### Request:
Format the records from the line containing "The image size is (814, 1456)." up to and including the line containing "This screenshot has height=1268, width=952." as a numbered list, omitting blank lines.

### Data lines:
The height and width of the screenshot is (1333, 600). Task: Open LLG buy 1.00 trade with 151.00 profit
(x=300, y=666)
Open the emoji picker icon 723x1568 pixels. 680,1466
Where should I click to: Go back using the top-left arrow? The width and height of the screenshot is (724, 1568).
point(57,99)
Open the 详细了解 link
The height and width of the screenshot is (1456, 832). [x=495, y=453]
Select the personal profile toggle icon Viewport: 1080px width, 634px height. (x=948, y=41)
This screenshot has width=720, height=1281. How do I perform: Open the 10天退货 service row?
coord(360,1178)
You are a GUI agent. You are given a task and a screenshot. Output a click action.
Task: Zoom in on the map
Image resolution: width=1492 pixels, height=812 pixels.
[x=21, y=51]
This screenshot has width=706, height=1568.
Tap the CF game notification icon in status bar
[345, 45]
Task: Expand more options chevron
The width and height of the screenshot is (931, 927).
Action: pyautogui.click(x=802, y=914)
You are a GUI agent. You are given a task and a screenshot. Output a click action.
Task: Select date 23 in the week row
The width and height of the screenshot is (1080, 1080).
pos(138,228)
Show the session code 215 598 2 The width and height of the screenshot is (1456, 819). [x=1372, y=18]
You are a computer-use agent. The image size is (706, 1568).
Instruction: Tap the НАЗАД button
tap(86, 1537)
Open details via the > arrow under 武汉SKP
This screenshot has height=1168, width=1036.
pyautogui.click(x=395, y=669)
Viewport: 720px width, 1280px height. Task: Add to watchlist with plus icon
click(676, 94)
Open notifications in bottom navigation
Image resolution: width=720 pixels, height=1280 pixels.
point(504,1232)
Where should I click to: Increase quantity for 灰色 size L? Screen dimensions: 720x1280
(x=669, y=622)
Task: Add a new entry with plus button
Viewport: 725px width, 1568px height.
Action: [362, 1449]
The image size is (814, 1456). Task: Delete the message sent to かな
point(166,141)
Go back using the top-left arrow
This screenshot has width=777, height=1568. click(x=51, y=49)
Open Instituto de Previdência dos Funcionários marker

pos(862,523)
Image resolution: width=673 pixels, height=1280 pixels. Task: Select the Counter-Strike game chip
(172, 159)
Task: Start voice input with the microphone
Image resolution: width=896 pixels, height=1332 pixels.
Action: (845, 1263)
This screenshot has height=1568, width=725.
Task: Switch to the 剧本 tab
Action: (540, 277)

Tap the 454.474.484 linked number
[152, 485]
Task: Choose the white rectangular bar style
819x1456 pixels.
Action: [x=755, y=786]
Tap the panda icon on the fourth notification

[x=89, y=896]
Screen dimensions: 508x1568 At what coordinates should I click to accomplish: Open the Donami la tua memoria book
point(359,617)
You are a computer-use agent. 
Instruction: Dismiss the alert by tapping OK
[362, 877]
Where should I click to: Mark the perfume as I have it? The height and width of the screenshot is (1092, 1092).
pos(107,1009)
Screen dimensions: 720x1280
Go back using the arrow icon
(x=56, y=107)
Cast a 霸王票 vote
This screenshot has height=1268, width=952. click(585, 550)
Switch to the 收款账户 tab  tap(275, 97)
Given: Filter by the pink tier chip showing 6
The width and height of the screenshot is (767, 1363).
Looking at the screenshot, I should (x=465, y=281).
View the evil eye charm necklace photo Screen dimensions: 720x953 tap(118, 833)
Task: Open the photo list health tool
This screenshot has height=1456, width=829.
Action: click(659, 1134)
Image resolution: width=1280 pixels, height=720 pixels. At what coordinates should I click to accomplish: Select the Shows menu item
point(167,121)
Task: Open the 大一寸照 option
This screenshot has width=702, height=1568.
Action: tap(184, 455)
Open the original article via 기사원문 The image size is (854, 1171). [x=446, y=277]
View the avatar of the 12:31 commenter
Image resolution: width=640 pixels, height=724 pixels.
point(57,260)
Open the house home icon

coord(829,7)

### In response:
1. The image size is (814, 1456). Task: Delete the message sent to かな
2. point(166,141)
3. Go back using the top-left arrow
4. This screenshot has width=777, height=1568. click(x=51, y=49)
5. Open Instituto de Previdência dos Funcionários marker
6. pos(862,523)
7. Image resolution: width=673 pixels, height=1280 pixels. Task: Select the Counter-Strike game chip
8. (172, 159)
9. Task: Start voice input with the microphone
10. Image resolution: width=896 pixels, height=1332 pixels.
11. Action: (845, 1263)
12. This screenshot has height=1568, width=725.
13. Task: Switch to the 剧本 tab
14. Action: (540, 277)
15. Tap the 454.474.484 linked number
16. [152, 485]
17. Task: Choose the white rectangular bar style
18. 819x1456 pixels.
19. Action: [x=755, y=786]
20. Tap the panda icon on the fourth notification
21. [x=89, y=896]
22. Screen dimensions: 508x1568 At what coordinates should I click to accomplish: Open the Donami la tua memoria book
23. point(359,617)
24. You are a computer-use agent. 
25. Instruction: Dismiss the alert by tapping OK
26. [362, 877]
27. Where should I click to: Mark the perfume as I have it? The height and width of the screenshot is (1092, 1092).
28. pos(107,1009)
29. Screen dimensions: 720x1280
30. Go back using the arrow icon
31. (x=56, y=107)
32. Cast a 霸王票 vote
33. This screenshot has height=1268, width=952. click(585, 550)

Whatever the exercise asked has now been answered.